For this exercise, output exactly the lines from the opening line of the listing through the line with "Screen dimensions: 725x1568", skipping pictures.

^^^^^^^^

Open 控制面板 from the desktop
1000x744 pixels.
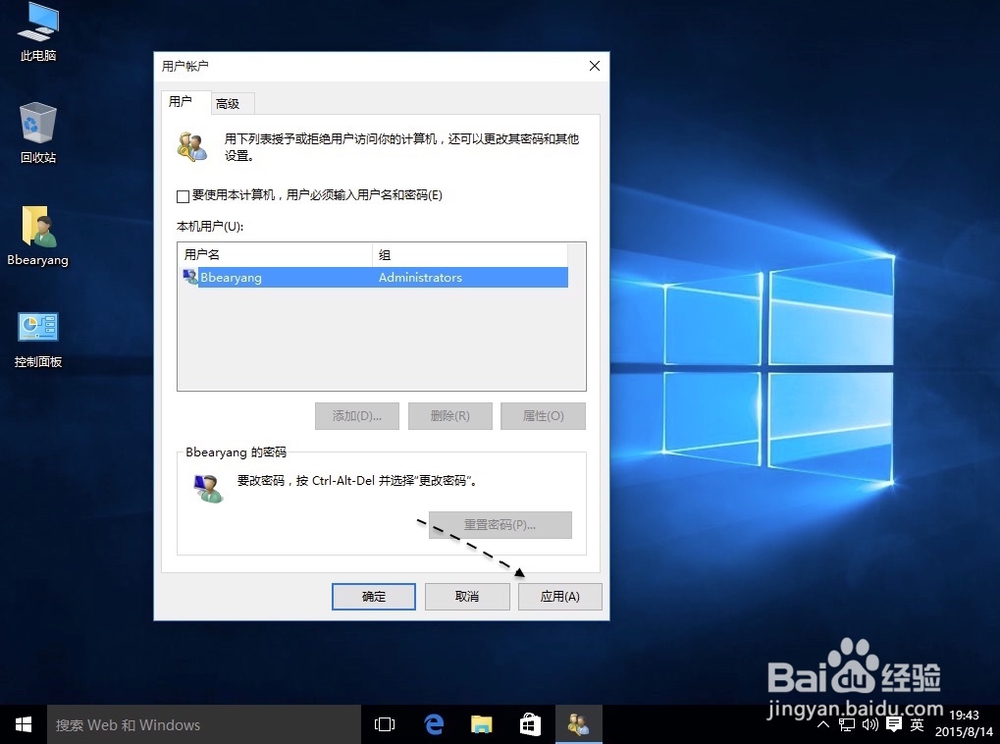37,333
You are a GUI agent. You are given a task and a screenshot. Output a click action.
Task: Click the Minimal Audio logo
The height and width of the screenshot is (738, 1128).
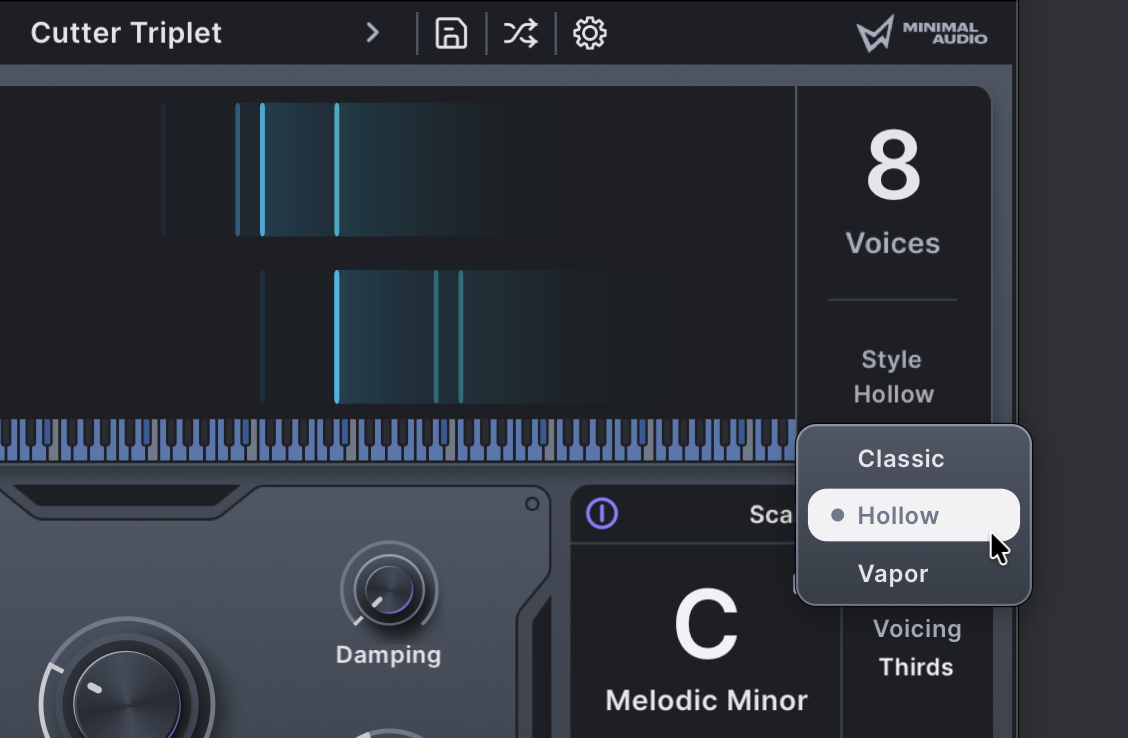click(x=921, y=34)
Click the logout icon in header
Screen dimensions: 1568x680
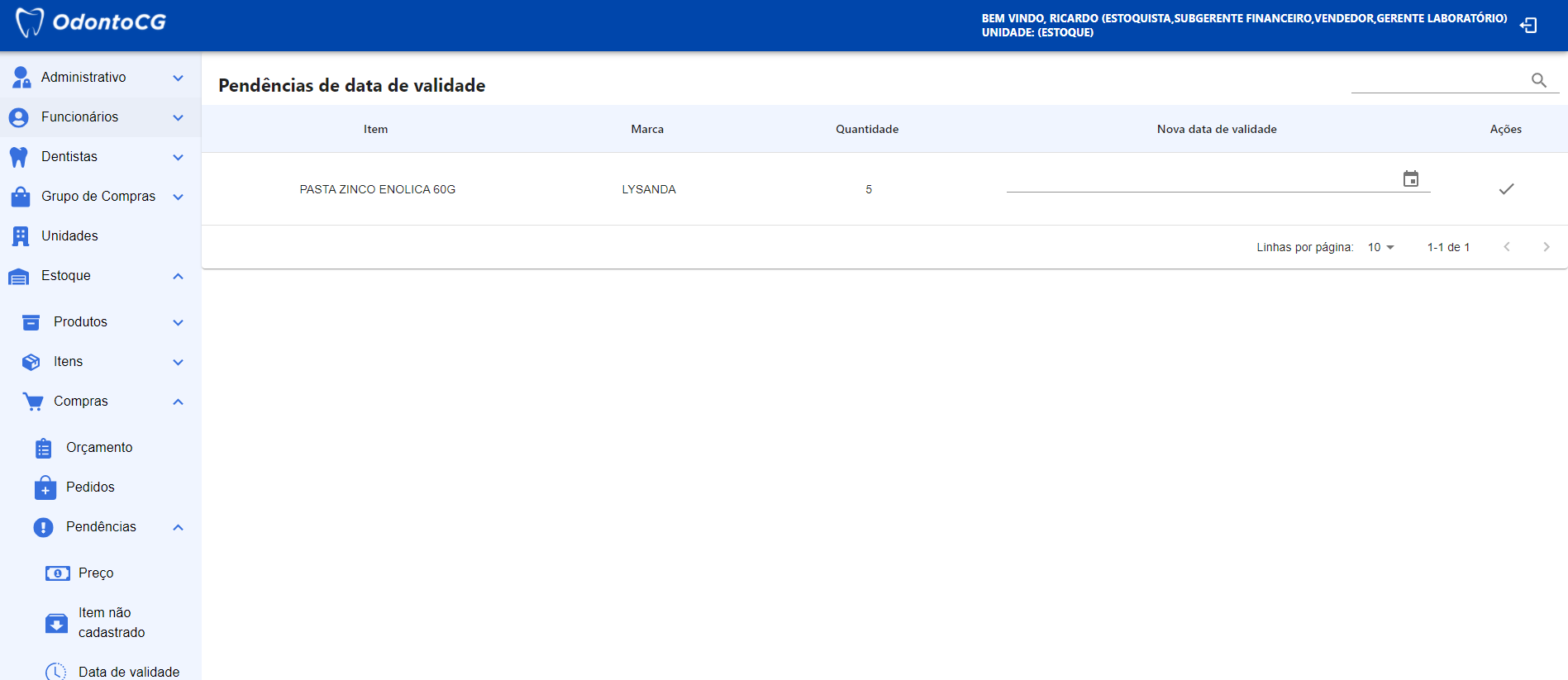1528,26
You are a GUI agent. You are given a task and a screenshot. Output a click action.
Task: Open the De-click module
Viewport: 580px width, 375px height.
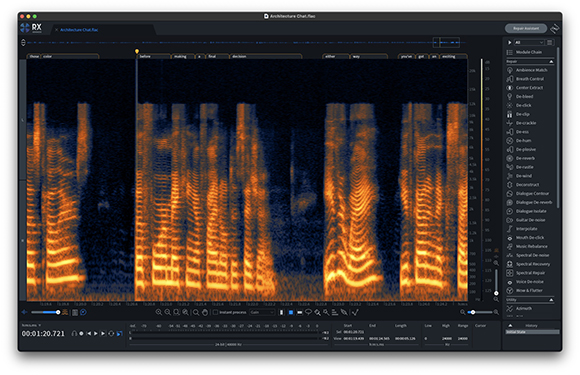coord(523,105)
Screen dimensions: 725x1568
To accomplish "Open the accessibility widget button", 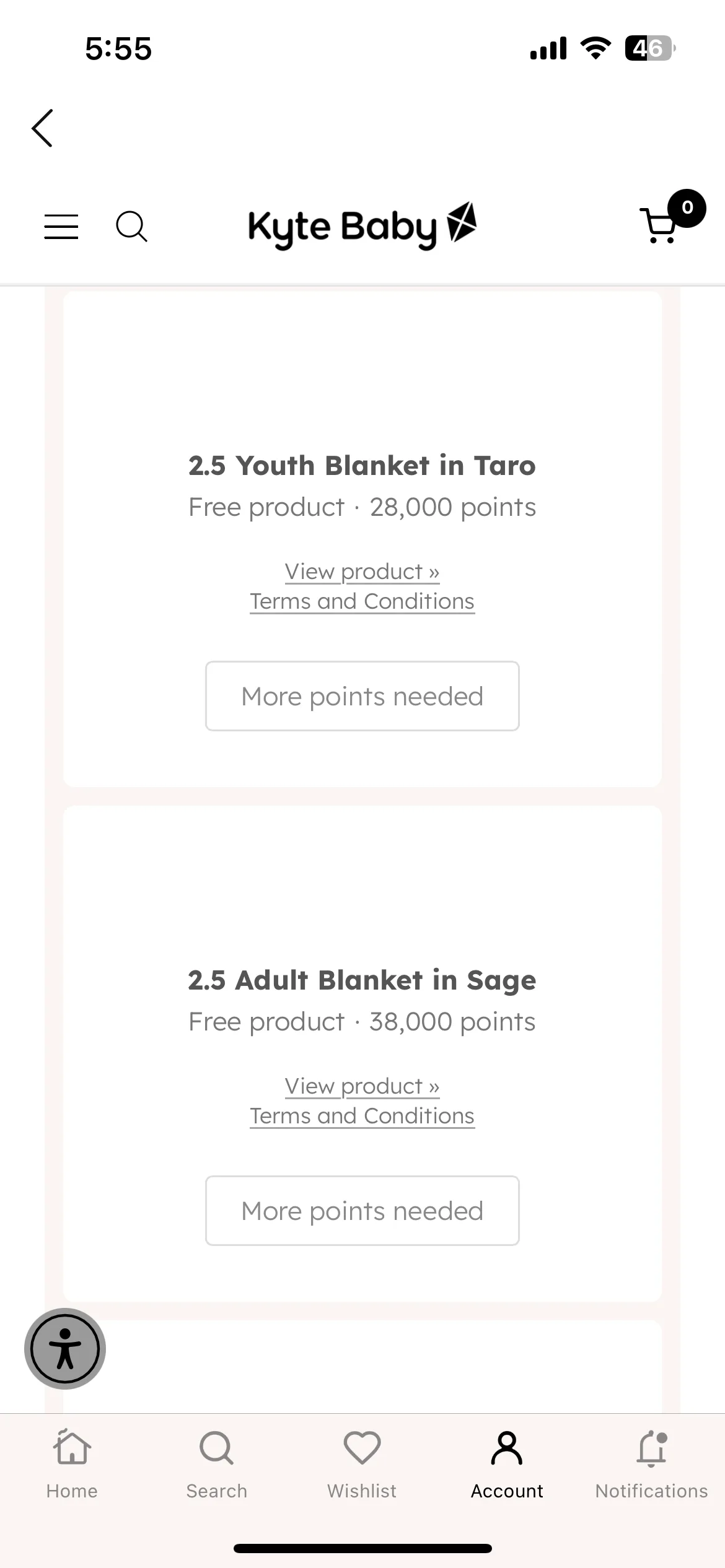I will pos(65,1349).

^^^^^^^^

▶ [Solution below]:
Open 控制面板 from the desktop
1000x744 pixels.
37,333
You are a GUI agent. You are given a task and a screenshot. Output a click action.
Task: Click the Minimal Audio logo
The height and width of the screenshot is (738, 1128).
click(x=921, y=34)
Click the logout icon in header
Screen dimensions: 1568x680
1528,26
You are a GUI agent. You are given a task and a screenshot. Output a click action.
Task: Open the De-click module
Viewport: 580px width, 375px height.
coord(523,105)
Screen dimensions: 725x1568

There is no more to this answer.